Commodities | Jun 05 2006
By Greg Peel
SB Citigroup suggests the big copper miners are currently in a strong bargaining position with respect to the next round of 6-monthly contract treatment and refining charges (TC/RC) negotiation with the smelters. Smelter concentrate stocks have declined and supply has been disrupted by operational difficulties and strike action.
For various reasons, stoppages have occurred recently in Mexico, Zambia, Indonesia and Chile. As these mines are struggling to perform, Citigroup notes BHP Billiton (BHP) has taken the opportunity to push for a change in TC/RC charges.

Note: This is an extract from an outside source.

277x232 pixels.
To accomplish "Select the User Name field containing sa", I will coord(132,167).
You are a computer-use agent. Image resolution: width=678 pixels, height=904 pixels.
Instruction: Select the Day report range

Under a longstanding arrangement, copper smelters have enjoyed a "price participation" (PP) element to their charge of 10% of the difference between US90c/lb and the prevailing spot price. As the spot price is currently around US$3.50/lb, the smelters have been enjoying a windfall that sees the PP component more valuable than the TC/RC charge itself.
Citigroup notes the PP component can be higher than the charges themselves.
Contract charges were reduced by 16% at the start of the year, but the spot TC/RC charge has fallen to US7.7c/lb or less, Citigroup reports. BHP doesn’t believe further contact reductions will be acceptable to the smelters, so it’s proposing changes to the way the windfall PP is calculated: abolish it, cap it, or raise the US90c/lb level.
Citigroup believes the PP will stay, but feels the smelters will likely have to accept some rise in the level as acknowledgement that costs across the industry have increased significantly.